Tuttavia, sembra che questo non sia bastato.
Forti forse dell’imprinting prodotto dalla favola di Cappuccetto rosso, presente probabilmente nell’infanzia di chiunque, molti temono ancora questo animale. Perché quindi sembra sia così faticoso accettare, soprattutto per gli attuali insediamenti antropici, la rinnovata presenza di un animale di cui l’uomo aveva determinato la quasi totale scomparsa?
“Io il lupo lo rispetto; anche lui cerca di sopravvivere, come tutti, del resto”.
È così, molto semplicemente, che il giovane Piero Tomei, pastore a Bagno Grande, una frazione de L’Aquila, “spiega” il suo rapporto col mammifero in questione, che ha avvistato attorno a sé in circa 40 esemplari, mi racconta, suddivisi in tre branchi.
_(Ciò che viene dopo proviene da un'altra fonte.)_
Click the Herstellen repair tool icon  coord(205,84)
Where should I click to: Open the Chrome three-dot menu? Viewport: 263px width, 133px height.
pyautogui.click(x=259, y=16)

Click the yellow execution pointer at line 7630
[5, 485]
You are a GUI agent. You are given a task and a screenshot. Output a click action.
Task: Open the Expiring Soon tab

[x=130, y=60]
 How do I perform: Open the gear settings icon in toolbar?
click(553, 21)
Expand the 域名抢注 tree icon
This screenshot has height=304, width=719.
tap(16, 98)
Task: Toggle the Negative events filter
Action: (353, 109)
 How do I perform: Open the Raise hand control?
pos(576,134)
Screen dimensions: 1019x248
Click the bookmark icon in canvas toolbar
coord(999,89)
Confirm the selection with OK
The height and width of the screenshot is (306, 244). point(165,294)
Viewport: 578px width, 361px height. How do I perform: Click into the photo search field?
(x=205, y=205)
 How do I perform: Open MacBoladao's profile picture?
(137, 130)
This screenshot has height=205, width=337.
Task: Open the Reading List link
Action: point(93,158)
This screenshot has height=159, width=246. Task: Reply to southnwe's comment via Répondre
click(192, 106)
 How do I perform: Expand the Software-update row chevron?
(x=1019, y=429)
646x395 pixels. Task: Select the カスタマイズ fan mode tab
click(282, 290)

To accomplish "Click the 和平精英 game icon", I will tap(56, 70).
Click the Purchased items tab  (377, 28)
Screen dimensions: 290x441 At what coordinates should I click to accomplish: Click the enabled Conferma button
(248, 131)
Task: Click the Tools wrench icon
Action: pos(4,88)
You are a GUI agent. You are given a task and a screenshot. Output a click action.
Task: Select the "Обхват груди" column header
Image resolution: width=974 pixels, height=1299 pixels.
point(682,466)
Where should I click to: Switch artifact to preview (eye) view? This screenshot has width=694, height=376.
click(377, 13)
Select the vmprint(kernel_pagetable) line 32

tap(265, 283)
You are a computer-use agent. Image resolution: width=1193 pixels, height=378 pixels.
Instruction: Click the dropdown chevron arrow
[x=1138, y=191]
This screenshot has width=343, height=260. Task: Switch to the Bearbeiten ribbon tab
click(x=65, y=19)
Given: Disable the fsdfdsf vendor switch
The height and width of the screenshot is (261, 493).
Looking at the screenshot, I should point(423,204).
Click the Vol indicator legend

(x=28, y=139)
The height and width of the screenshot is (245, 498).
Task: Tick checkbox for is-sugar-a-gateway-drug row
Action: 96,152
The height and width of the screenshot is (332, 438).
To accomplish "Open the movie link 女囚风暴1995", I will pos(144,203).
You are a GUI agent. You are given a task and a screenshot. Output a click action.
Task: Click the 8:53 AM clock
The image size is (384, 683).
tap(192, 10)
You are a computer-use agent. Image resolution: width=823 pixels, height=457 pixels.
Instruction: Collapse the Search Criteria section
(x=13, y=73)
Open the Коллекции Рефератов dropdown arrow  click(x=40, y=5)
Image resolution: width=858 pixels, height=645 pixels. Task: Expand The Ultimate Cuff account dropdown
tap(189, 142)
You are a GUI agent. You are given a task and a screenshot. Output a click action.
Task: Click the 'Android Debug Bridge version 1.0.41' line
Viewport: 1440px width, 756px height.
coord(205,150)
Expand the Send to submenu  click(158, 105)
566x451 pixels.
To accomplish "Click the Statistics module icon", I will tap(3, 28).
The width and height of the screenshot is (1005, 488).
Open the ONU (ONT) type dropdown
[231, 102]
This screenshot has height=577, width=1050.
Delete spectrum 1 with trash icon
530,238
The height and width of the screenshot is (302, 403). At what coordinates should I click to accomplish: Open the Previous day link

Dall’uomo, però, il lupo cerca sempre di tenersi alla larga e anzi, appena ne è a vista preferisce allontanarsene in fretta.
Anche Piero, con parole sue, ce lo conferma: “il lupo è curioso, ma teme l’uomo… Come tutti gli animali di questa terra, perché l’uomo è l’animale più pericoloso che esista“.
“Tu come proteggi le tue pecore dai lupi?” Gli chiedo.
“Io ho i cani (6 da guardia e 2 da conduzione per 50 pecore) e poi le seguo“.
“Secondo te che sei del mestiere, Piero, quale potrebbe essere la soluzione per un allevatore?”
“Con le bestie, per fare il pastore, bisogna starci” risponde, incisivo. “È che secondo me alcuni non vogliono far fatica. Poi dipende dalla mentalità: se non c’è cultura, in queste cose, è come avere una casa senza fondamenta“.
Nella zona dove si trova Piero, un tempo c’erano “più pecore che uomini“; e i lupi non si contavano, tant’è che i pastori avevano anche tanti cani, anche se purtroppo qualche colpo di lupara ci scappava… Forse senza sapere che avrebbe contribuito all’estinzione di questo animale selvatico.
Ora i tempi sono cambiati, c’è molta informazione e di certo anche un’assistenza che una volta non esisteva.
Forse molti tuttora ignorano l’esistenza dei cani vaganti, che predano, tra gli altri animali, anche quelli domestici e che per i progenitori lupi costituiscono una potenziale minaccia sia per la trasmissione di malattie sia per l’ibridazione e la conseguente dispersione genetica.
“Quante ore lavori, al giorno, Piero?”
“Mah, in questo periodo anche 13/14 ore. Mungo, faccio il formaggio, macello e vendo la carne. Mi piace, il mio lavoro, anche se è molto faticoso“.
“E i cani da guardia?”
“Ah, quelli darebbero la vita per le pecore. Una cosa è certa: dagli animali c’è sempre da imparare“.
E mi mostra una foto di una sua cagna che allatta gli agnellini, a riprova di quest’affezione reciproca.
Dalla vigorosa e positiva concretezza di Piero trapela anche tanta tenerezza. Mi chiedo se il contatto ravvicinato con la natura non renda anche migliori…
Alcune regioni si sono dette favorevoli alla proposta di legge che ammette l’abbattimento controllato e giustificato di un numero predefinito di lupi, mentre altre si sono dimostrate totalmente contrarie. La conferenza delle regioni per ora non ha quindi trovato un accordo, rimandato ad un momento di maggior disponibilità di dati sull’argomento.
Il calendario di iniziative del progetto Life WolfAlps terminerà a marzo e tirerà le somme con un convegno a Trento i giorni 19 e 20 dello stesso mese. Speriamo che nel frattempo gli animi, soprattutto quelli di chi vive nello stesso habitat del lupo, si siano rasserenati e soprattutto si sia maturata una più profonda consapevolezza del patrimonio naturale che ci circonda e dal quale siamo interdipendenti.